Batting Average on Balls in Play, or BABIP, is a simple stat. It measures the percentage of plate appearances in which a ball put into play falls for a hit. Often times, BABIP is used as a proxy for luck. If very few balls happen to fall into play and the batter has a low BABIP, then the batter has been unlucky, and vice versa. But it’s obviously not so simple. How the ball is hit matters, as does the speed of the runner, as do half a dozen other factors. A year and a half ago, Peter Bendix and Chris Dutton attempted to drill down on these factors, examining things like batted ball data, speed, contact rate and park effect. The result was the creation of an expected batting average on balls in play, or xBABIP. Their research suggests that xBABIP was a very strong predictor of future performance. As they explained in their introductory article:
“The idea is to separate skill from variance. We’ve isolated a batter’s skill at getting hits on balls in play; therefore, we can assume that most deviation in BABIP from our model’s predicted BABIP is likely due to random fluctuation, and therefore unlikely to be repeated.

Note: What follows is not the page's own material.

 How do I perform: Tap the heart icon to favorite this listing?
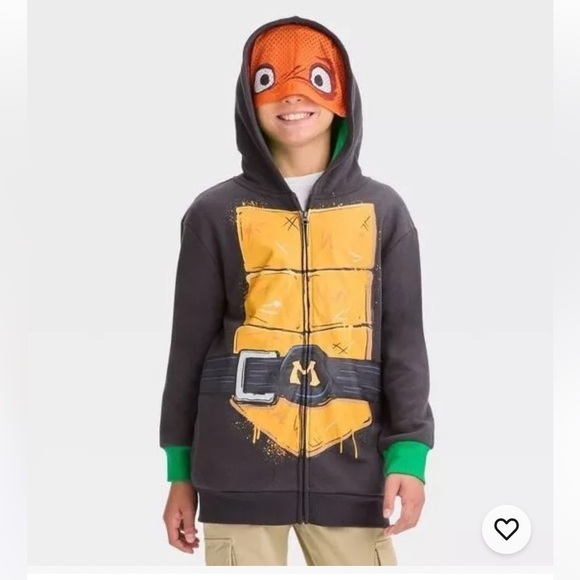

While our model cannot explain all of the variation in BABIP, we believe that it is an improvement over current explanations of BABIP, as it takes into account many factors that influence a hitter’s BABIP. By finding players who over- and under-performed their expected BABIP, we can further isolate skill from luck, and infer that players such as Mike Aviles are likely to regress and player such as Nick Swisher are likely to improve.”
Following the lead of Dave Golebiewski, who used xBABIP to analyze Curtis Granderson, I’m going to be examining several of the current Yankees’ performances thus far. The goal is to explain deviation from expectation and provide a reasonable baseline for future performance. Today I’ll start with Mark Teixeira. At the All-Star Break, Teixeira’s BABIP was .262. His career average is .305, some 40 points higher. What does the basic batted ball data have to say about this?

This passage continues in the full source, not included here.